Copy the entries below word for word, from the very first line through the line containing "details (298, 1235)", including both.
────────
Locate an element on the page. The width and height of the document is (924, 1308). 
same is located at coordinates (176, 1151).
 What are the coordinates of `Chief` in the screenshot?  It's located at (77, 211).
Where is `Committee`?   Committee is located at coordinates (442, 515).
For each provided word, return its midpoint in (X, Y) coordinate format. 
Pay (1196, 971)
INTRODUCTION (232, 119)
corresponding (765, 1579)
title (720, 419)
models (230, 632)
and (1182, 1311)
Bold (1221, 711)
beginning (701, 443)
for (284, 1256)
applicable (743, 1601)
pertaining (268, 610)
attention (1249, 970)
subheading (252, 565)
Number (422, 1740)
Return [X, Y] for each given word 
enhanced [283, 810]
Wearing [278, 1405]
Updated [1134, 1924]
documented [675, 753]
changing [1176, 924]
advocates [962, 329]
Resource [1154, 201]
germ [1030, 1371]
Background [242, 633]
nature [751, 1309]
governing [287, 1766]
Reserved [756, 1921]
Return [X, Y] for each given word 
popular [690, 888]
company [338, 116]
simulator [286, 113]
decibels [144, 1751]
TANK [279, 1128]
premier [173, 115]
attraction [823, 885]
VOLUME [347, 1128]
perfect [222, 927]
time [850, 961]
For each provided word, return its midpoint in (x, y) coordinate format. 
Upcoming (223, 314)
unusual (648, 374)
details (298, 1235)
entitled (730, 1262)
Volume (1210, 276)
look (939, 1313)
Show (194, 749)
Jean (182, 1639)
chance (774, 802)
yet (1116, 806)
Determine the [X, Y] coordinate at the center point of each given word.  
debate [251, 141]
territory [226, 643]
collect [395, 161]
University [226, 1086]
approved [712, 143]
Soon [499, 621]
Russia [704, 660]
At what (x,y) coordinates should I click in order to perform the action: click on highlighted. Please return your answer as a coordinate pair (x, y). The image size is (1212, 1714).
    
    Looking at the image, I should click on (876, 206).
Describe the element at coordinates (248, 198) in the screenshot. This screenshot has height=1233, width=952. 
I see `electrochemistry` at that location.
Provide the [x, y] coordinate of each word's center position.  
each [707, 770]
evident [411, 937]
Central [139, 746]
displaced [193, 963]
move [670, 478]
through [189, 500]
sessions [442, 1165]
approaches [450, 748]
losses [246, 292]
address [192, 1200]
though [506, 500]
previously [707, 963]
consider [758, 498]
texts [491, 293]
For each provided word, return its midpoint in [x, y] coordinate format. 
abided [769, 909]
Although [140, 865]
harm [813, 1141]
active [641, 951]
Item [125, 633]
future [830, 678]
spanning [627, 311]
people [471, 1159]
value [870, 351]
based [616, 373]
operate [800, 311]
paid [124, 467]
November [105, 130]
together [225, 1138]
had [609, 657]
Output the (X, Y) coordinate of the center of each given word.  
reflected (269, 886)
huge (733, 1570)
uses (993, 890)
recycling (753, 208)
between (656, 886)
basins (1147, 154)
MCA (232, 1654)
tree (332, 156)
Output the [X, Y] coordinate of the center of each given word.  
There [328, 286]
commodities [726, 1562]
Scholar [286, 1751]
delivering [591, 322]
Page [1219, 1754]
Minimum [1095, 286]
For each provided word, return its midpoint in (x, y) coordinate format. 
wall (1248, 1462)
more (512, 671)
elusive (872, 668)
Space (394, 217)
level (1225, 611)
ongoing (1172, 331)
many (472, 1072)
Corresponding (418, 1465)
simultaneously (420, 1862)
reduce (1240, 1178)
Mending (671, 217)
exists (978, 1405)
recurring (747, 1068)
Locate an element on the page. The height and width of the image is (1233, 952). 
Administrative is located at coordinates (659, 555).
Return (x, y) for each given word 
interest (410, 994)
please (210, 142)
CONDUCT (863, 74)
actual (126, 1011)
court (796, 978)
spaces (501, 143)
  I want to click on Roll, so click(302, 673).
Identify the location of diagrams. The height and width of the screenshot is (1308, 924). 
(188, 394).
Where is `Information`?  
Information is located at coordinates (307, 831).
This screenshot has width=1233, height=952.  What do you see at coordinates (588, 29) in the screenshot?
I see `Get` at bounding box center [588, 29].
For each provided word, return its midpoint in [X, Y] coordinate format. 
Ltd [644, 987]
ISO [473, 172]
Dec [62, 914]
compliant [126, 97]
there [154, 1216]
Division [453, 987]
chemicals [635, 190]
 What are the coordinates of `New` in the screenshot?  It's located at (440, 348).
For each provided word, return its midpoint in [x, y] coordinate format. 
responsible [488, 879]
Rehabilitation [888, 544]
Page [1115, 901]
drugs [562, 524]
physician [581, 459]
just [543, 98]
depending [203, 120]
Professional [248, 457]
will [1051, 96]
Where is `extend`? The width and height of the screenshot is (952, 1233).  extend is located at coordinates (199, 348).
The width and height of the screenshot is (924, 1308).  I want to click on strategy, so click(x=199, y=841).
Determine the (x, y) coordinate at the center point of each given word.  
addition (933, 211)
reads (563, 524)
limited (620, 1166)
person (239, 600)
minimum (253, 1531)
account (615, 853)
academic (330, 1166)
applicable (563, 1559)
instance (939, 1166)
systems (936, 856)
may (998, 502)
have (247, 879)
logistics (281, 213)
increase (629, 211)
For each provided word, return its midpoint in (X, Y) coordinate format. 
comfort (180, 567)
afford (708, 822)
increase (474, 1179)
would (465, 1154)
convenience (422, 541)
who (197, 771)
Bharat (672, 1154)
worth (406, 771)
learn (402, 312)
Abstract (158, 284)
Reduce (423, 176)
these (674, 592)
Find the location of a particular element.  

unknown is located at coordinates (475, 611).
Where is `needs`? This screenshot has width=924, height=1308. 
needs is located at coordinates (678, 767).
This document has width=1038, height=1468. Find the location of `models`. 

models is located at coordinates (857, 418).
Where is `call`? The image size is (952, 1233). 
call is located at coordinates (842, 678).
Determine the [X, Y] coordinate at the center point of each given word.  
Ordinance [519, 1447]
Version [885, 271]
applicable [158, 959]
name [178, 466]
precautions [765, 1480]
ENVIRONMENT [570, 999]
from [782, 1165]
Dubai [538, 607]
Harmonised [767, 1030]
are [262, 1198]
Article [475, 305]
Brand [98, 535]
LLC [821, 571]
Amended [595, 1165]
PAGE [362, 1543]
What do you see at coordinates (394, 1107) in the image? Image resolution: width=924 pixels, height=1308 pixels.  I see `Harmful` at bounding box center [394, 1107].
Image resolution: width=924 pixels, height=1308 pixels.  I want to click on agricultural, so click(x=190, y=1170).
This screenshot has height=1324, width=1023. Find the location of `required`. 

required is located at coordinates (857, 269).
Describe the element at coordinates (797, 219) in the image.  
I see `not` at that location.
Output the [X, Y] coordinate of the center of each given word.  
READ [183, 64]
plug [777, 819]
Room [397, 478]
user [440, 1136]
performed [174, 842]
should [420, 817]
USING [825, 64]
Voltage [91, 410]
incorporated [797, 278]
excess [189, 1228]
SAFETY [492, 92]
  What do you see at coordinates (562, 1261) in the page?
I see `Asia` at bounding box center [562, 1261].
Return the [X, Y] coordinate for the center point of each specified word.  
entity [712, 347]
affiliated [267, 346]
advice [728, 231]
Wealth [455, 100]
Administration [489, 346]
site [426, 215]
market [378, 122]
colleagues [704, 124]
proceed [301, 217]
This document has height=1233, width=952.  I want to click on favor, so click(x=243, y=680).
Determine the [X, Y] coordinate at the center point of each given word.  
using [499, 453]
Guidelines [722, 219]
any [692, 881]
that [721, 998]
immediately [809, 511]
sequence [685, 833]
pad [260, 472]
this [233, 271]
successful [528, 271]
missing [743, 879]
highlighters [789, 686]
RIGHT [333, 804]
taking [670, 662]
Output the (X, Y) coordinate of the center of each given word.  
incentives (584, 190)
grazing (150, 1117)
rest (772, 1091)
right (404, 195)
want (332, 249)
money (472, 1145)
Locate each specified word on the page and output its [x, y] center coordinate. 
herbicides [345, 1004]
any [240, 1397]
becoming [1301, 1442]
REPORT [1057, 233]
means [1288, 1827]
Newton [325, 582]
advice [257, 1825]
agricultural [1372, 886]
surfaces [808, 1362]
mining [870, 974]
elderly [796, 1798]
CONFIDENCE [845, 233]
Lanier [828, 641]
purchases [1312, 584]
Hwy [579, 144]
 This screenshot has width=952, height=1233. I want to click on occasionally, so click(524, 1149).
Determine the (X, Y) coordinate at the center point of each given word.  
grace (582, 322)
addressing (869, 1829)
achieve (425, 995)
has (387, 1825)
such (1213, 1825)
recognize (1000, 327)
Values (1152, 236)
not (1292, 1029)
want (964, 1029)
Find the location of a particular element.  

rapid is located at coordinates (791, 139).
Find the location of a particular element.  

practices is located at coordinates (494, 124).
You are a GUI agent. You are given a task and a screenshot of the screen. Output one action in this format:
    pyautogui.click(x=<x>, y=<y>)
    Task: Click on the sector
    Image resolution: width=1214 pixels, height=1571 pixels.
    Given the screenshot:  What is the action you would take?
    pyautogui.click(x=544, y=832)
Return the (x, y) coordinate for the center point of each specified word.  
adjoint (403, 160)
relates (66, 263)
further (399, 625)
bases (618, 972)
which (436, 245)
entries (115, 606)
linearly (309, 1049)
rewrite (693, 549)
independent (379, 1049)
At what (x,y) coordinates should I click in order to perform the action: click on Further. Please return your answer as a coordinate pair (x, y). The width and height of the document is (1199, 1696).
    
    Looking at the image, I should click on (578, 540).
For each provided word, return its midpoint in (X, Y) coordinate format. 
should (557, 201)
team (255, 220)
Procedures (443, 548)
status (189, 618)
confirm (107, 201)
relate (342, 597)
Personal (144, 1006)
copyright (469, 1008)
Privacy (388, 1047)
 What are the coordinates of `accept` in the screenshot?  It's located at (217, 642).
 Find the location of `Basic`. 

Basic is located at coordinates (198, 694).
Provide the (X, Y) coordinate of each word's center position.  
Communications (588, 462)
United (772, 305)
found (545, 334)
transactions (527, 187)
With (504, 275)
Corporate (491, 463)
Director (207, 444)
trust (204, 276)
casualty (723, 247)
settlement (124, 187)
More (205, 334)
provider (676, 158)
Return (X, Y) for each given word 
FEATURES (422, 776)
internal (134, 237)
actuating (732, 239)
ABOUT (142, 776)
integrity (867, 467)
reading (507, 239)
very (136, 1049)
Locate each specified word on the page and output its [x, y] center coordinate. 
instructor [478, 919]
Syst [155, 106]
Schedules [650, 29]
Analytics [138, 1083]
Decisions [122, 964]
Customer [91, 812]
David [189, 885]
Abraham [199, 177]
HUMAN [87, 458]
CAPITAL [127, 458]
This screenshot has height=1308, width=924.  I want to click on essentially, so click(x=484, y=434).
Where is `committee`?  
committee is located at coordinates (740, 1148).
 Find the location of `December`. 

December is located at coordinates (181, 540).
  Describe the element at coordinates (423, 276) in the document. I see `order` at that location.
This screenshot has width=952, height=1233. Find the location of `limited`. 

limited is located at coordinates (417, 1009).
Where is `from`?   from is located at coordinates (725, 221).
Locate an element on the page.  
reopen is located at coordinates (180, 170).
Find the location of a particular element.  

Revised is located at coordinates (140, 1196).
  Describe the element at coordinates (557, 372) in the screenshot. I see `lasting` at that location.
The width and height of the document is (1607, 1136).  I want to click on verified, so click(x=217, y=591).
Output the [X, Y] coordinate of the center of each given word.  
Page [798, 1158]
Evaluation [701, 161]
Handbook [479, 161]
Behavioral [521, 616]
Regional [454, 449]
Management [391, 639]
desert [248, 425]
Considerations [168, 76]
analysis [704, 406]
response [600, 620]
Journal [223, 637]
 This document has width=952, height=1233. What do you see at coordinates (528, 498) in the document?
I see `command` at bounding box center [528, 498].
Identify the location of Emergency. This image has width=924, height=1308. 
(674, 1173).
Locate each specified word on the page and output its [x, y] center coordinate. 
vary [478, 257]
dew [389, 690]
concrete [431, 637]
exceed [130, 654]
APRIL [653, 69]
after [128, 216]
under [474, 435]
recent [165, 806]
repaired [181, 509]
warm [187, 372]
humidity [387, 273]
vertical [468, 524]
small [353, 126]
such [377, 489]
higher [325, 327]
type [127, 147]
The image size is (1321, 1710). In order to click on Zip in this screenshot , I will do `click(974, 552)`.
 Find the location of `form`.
────────
-- Output for this task --
Locate an element on the page. The width and height of the document is (924, 1308). 
same is located at coordinates (176, 1151).
 What are the coordinates of `Chief` in the screenshot?  It's located at (77, 211).
Where is `Committee`?   Committee is located at coordinates (442, 515).
For each provided word, return its midpoint in (X, Y) coordinate format. 
Pay (1196, 971)
INTRODUCTION (232, 119)
corresponding (765, 1579)
title (720, 419)
models (230, 632)
and (1182, 1311)
Bold (1221, 711)
beginning (701, 443)
for (284, 1256)
applicable (743, 1601)
pertaining (268, 610)
attention (1249, 970)
subheading (252, 565)
Number (422, 1740)
Return [X, Y] for each given word 
enhanced [283, 810]
Wearing [278, 1405]
Updated [1134, 1924]
documented [675, 753]
changing [1176, 924]
advocates [962, 329]
Resource [1154, 201]
germ [1030, 1371]
Background [242, 633]
nature [751, 1309]
governing [287, 1766]
Reserved [756, 1921]
Return [X, Y] for each given word 
popular [690, 888]
company [338, 116]
simulator [286, 113]
decibels [144, 1751]
TANK [279, 1128]
premier [173, 115]
attraction [823, 885]
VOLUME [347, 1128]
perfect [222, 927]
time [850, 961]
For each provided word, return its midpoint in (x, y) coordinate format. 
Upcoming (223, 314)
unusual (648, 374)
details (298, 1235)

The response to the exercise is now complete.